J1: Incentivizing Thinking in LLM-as-a-Judge via Reinforcement Learning (2505.10320v1)

Published 15 May 2025 in cs.CL, cs.AI, and cs.LG

Abstract: The progress of AI is bottlenecked by the quality of evaluation, and powerful LLM-as-a-Judge models have proved to be a core solution. Improved judgment ability is enabled by stronger chain-of-thought reasoning, motivating the need to find the best recipes for training such models to think. In this work we introduce J1, a reinforcement learning approach to training such models. Our method converts both verifiable and non-verifiable prompts to judgment tasks with verifiable rewards that incentivize thinking and mitigate judgment bias. In particular, our approach outperforms all other existing 8B or 70B models when trained at those sizes, including models distilled from DeepSeek-R1. J1 also outperforms o1-mini, and even R1 on some benchmarks, despite training a smaller model. We provide analysis and ablations comparing Pairwise-J1 vs Pointwise-J1 models, offline vs online training recipes, reward strategies, seed prompts, and variations in thought length and content. We find that our models make better judgments by learning to outline evaluation criteria, comparing against self-generated reference answers, and re-evaluating the correctness of model responses.

Summary

The paper presents a novel RL framework that incentivizes explicit chain-of-thought reasoning to enhance judgment quality in LLMs.
It converts subjective and verifiable tasks into synthetic training pairs with verifiable rewards, enabling scalable LLM evaluation.
Benchmark evaluations show that both pairwise and pointwise J1 variants outperform existing reward models in consistency and accuracy.

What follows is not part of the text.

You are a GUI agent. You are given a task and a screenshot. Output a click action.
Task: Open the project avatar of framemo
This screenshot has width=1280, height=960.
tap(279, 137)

The paper introduces J1, a novel reinforcement learning (RL) approach designed to train LLMs specifically for the role of an impartial judge (LLM-as-a-Judge). The core idea is to incentivize the LLM to generate explicit reasoning steps, often referred to as chain-of-thought (CoT) or "thinking", before making a judgment. This is motivated by the observation that improved reasoning leads to better judgment quality, which is crucial for tasks like evaluating LLM responses during development and deployment.

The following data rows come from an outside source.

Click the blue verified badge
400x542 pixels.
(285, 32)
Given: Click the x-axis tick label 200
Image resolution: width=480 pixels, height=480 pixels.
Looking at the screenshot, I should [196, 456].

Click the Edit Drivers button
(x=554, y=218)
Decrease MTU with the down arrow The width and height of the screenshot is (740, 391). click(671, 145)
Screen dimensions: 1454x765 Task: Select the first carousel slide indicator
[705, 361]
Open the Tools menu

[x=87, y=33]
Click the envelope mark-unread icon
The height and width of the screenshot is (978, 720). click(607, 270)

The primary technical contribution of J1 is a training recipe that converts standard judgment tasks, even subjective ones like evaluating chat responses, into verifiable tasks suitable for RL. This is achieved by constructing synthetic training data consisting of pairs of responses to a given instruction, where one response is designated as "high quality" and the other "low quality". For verifiable tasks (e.g., math problems), the gold answer determines the quality. For non-verifiable tasks (e.g., open-ended chat), lower quality responses are generated by perturbing the input or sampling from a less capable model, ensuring a ground truth preference exists for training purposes. This synthetic data generation process removes the dependency on costly human annotations.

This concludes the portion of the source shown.